The schema file follows the OpenAPI 3.x format. Agentgateway reads the paths object and uses operationId as the MCP tool name. Here is a snippet from the Petstore example used in examples/openapi/openapi.json:
{
  "openapi": "3.0.4",
  "info": {
    "title": "Swagger Petstore - OpenAPI 3.0",
    "version": "1.0.26"
  },
  "servers": [
    { "url": "/api/v3" }
  ],
  "paths": {
    "/pet": {
      "put": {
        "operationId": "updatePet",
        "summary": "Update an existing pet.",
        ...
      },
      "post": {
        "operationId": "addPet",
        "summary": "Add a new pet to the store.",
        ...
      }
    },
    "/store/order": {
      "post": {
        "operationId": "placeOrder",
        "summary": "Place an order for a pet.",
        ...
      }
    }
  }
}
Each operationId becomes the name of an MCP tool. Tool descriptions come from the summary and description fields. Input schemas are derived from the operation’s requestBody and parameters.

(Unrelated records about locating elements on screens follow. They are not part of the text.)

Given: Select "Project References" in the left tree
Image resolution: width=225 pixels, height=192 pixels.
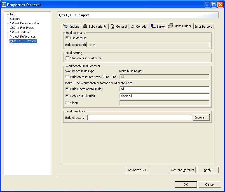Looking at the screenshot, I should point(22,36).
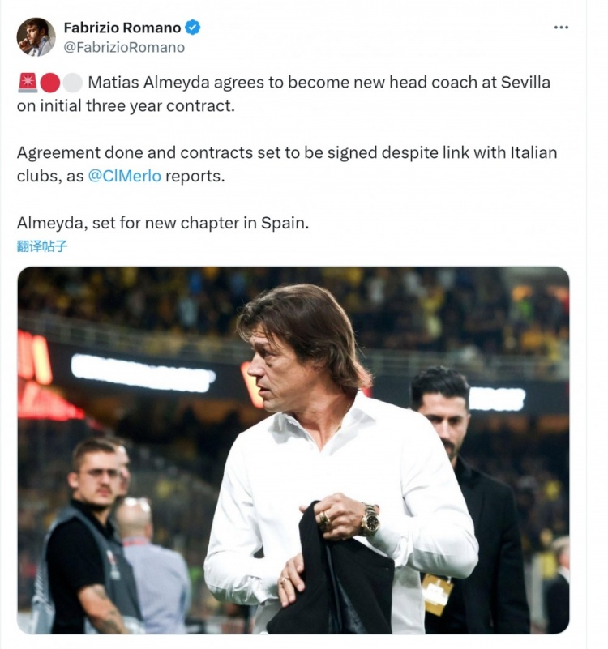Click the 翻译帖子 translate post link

[42, 246]
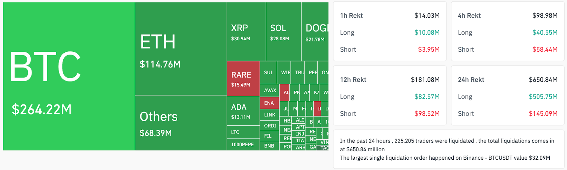Screen dimensions: 567x170
Task: Select the 4h Rekt card heading
Action: coord(469,16)
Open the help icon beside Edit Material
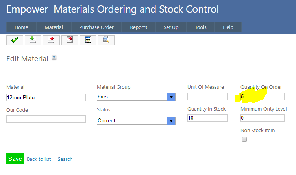The height and width of the screenshot is (175, 296). pos(54,58)
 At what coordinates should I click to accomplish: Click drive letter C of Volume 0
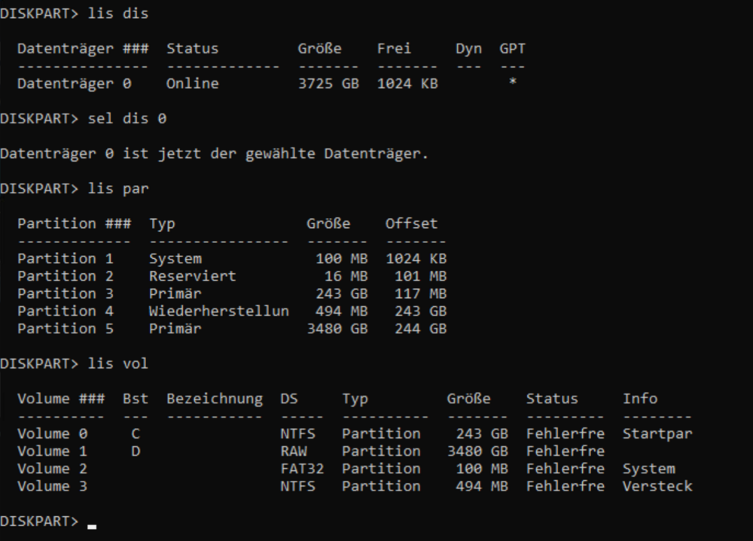pyautogui.click(x=136, y=434)
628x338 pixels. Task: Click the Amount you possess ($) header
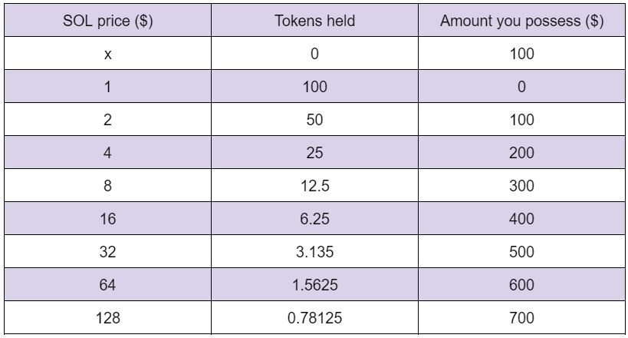521,21
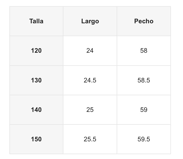Select the size 130 cell

pyautogui.click(x=36, y=80)
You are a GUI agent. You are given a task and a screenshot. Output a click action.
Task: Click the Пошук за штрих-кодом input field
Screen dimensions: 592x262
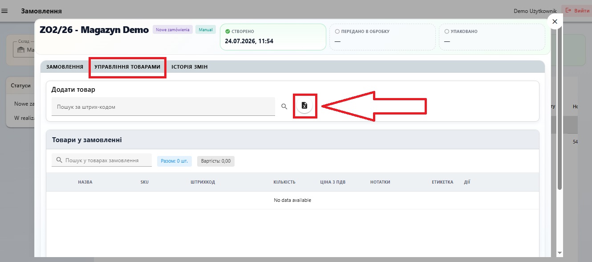click(x=163, y=107)
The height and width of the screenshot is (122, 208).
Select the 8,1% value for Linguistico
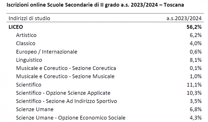tap(195, 60)
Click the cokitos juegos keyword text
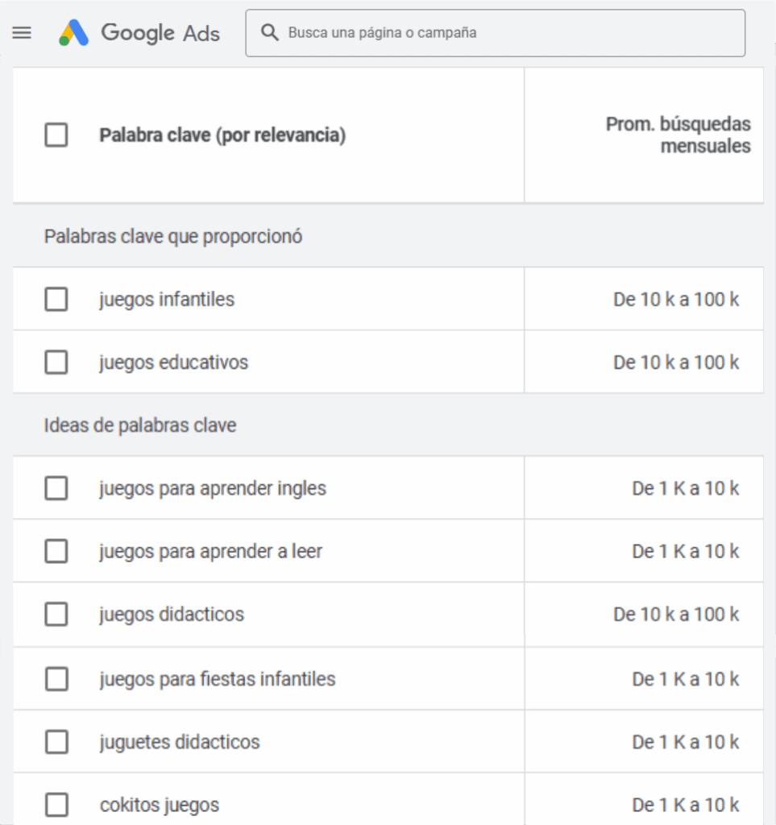Viewport: 776px width, 825px height. (x=160, y=805)
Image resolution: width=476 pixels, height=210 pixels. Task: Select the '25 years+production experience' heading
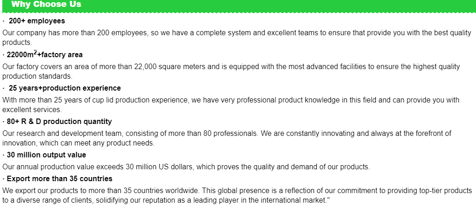(65, 88)
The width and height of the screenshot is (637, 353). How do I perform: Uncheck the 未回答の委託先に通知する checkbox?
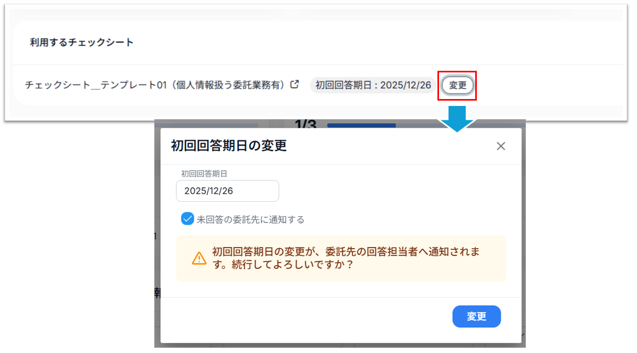[187, 219]
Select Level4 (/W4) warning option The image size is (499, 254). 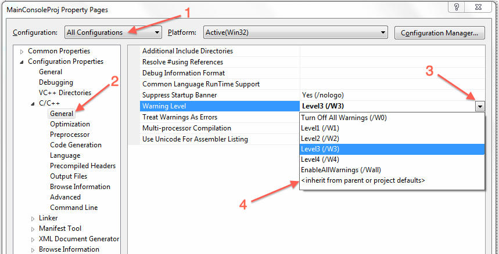320,159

Running the Petstore example

1

Start the Petstore demo backend

The example uses the official Swagger Petstore Docker image:
docker compose up
This starts the Petstore application on localhost:8080.
2

Start agentgateway

cargo run -- -f examples/openapi/config.yaml
Agentgateway reads examples/openapi/openapi.json and exposes every Petstore operation as an MCP tool on port 3000.
3

Connect with MCP Inspector

npx @modelcontextprotocol/inspector
Navigate to the URL printed in the terminal, then connect to http://localhost:3000.
4

Browse and call tools

Open the Tools tab in the inspector. You should see all Petstore operations listed as callable tools — updatePet, addPet, placeOrder, findPetsByStatus, and more.Select placeOrder, fill in the required fields, and click Call Tool to send a real order to the Petstore backend.

Connecting to a remote OpenAPI backend

Replace the host value with your backend’s address. The schema file can be a local path or fetched separately:
targets:
- name: my-api
  openapi:
    schema:
      file: ./my-api-schema.json
    host: api.example.com:443
For HTTPS backends, combine with backend TLS configuration to enforce certificate verification.

CORS for browser-based clients

When connecting from browser-based MCP clients (such as the MCP Inspector), enable CORS on the route:
policies:
  cors:
    allowOrigins:
    - "*"
    allowHeaders:
    - content-type
    - mcp-protocol-version
    - mcp-session-id
    exposeHeaders:
    - mcp-session-id
    - mcp-protocol-version
    maxAge: 5m

How REST endpoints become MCP tools

Tool name

Derived from the operationId field. Falls back to {method}_{path} if operationId is absent.

Tool description

Populated from the operation’s summary and description fields.

Input schema

Constructed from the operation’s parameters (query, path, header) and requestBody JSON schema.

HTTP mapping

Agentgateway maps tool call arguments back to the correct HTTP method, path parameters, query strings, and request body.

Testing with MCP Inspector

The MCP Inspector is the recommended tool for verifying your OpenAPI integration:
npx @modelcontextprotocol/inspector
  1. Connect to http://localhost:3000 (or your listener address).
  2. Navigate to the Tools tab to see all generated tools.
  3. Select any tool, review its generated input schema, and invoke it.
  4. Check the Response panel for the result from the upstream API.
The MCP Inspector does not support TLS with self-signed certificates. If your listener uses HTTPS, use a CA-signed certificate or test with curl directly.